Une prochaine étape à laquelle notre pense sans précipitation, car il estime avec humilité avoir encore beaucoup à apprendre : "Comme il s’agit de ma première réalisation en tant que scénariste, j’ai appris au fur et à mesure de mon travail. À la différence de ma première idée, j’ai opté pour une narration chronologique, même si dès le tome 2, j’accentue la tension par de longs flashbacks. J’ai donc procédé par essais et erreurs. Avec du recul, j’opterais peut-être maintenant pour d’autres options, même si le but premier est atteint : comprendre chacun des deux jeunes garçons et leur relation. Je voulais qu’on passe du temps auprès d’eux, avec l’espoir que le lecteur s’y attache. J’aurais pu par exemple raccourcir leur enfance en cinq ou dix pages, mais le ressenti aurait été différent, et le lecteur n’aurait peut-être pas vécu de la même façon le conflit qui s’ensuit."

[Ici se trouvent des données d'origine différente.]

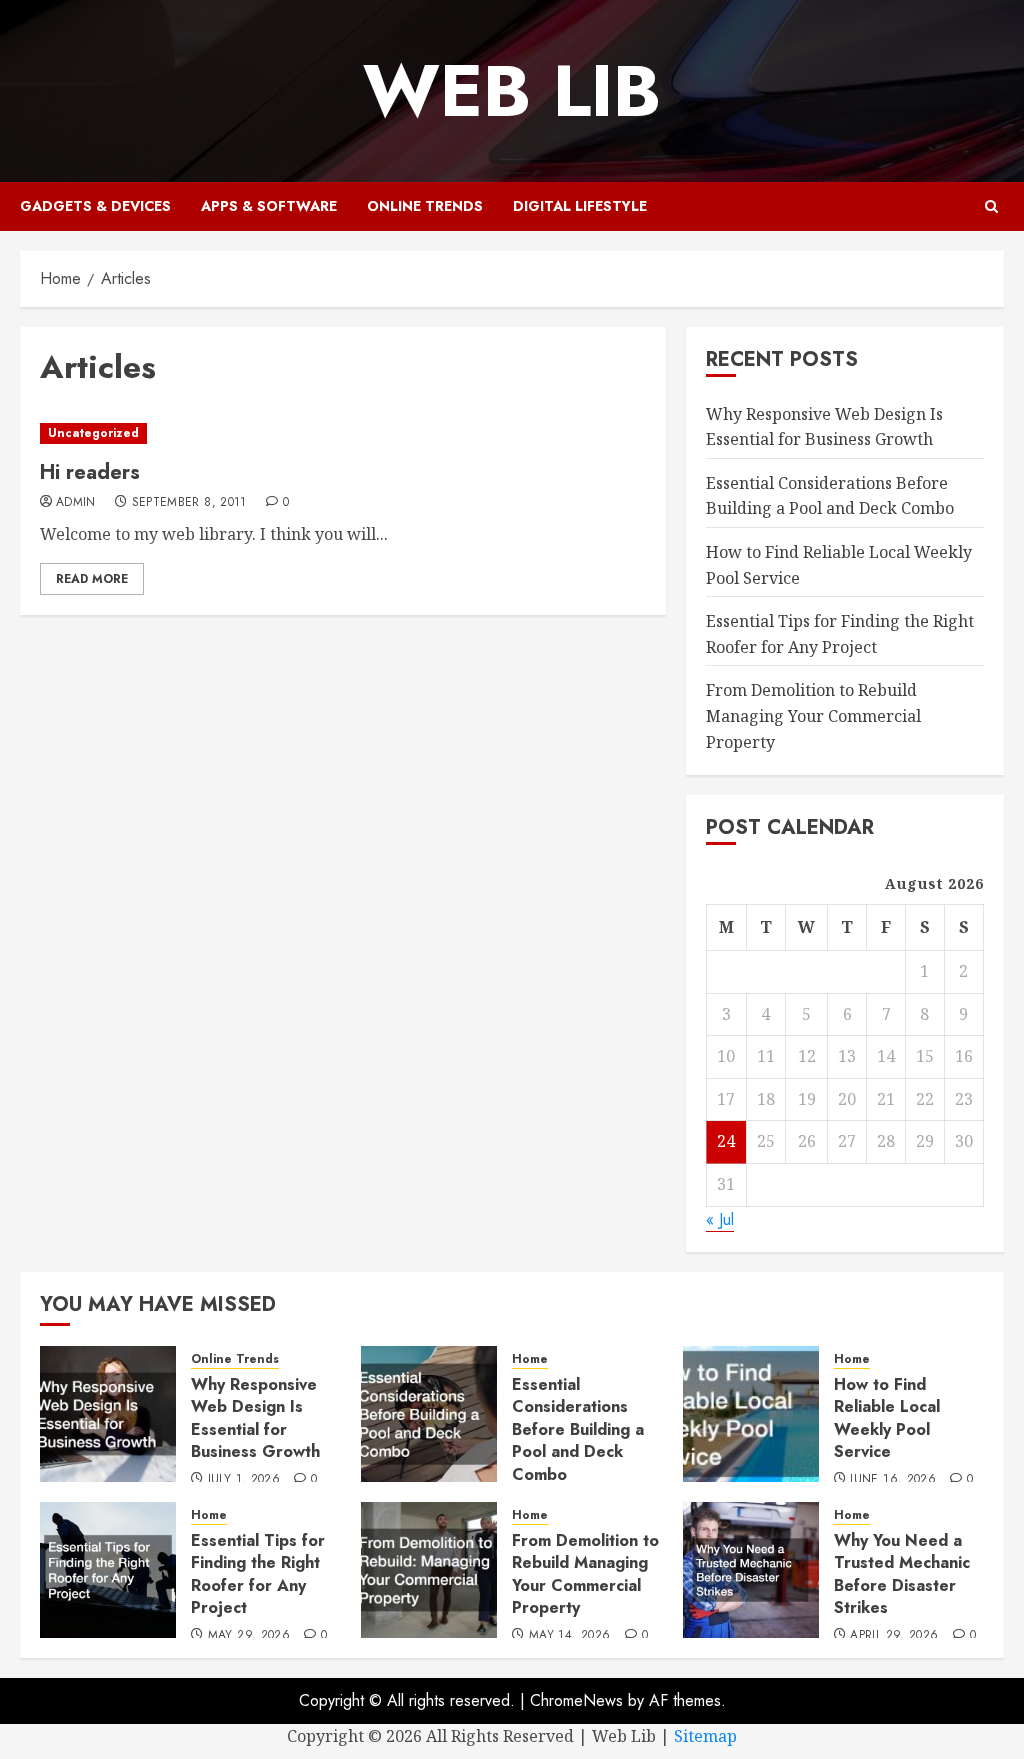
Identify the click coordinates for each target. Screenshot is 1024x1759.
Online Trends (425, 206)
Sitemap (705, 1736)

Avec le succès de la série, Marini peut donc envisager sereinement de donner toute la portée nécessaire à la bataille de Totenbourg, même si le dessinateur tempère le scénariste, appréhendant peut-être de dessiner autant de combats !

"J’ai toujours mis la priorité sur la narration sans faire de cadeau au dessinateur que je suis. Par exemple, pour donner la réelle dimension des batailles, il faut dessiner des milliers de romains et de barbares. C’est épuisant, mais il est impossible de faire les choses à moitié si on veut donner une réelle vue d’ensemble. Ce tome 4 est un album plein d’action et d’énergie, plus que dans les tomes précédents, ce qui symbolise l’aggravation de la situation et la course contre le temps. J’ai donc puisé dans cette énergie pour dessiner ces grandes batailles à champs ouverts. Le tome suivant sera le lieu d’affrontements de guérillas et d’escarmouches dramatiques au sein de la forêt, la seule solution envisagée par les généraux germains formés par les Romains pour pouvoir vaincre la discipline aguerrie de leurs ennemis. Une expérience de dessin tout aussi enthousiasmante !"

Les Aigles de Rome sont donc une réussite aussi graphique que scénaristique. De quoi relancer une nouvelle fois l’intérêt d’un genre qui, Murena le prouve de son côté, que le sujet est loin d’être épuisé, tant qu’il se travaille avec passion et près des personnages.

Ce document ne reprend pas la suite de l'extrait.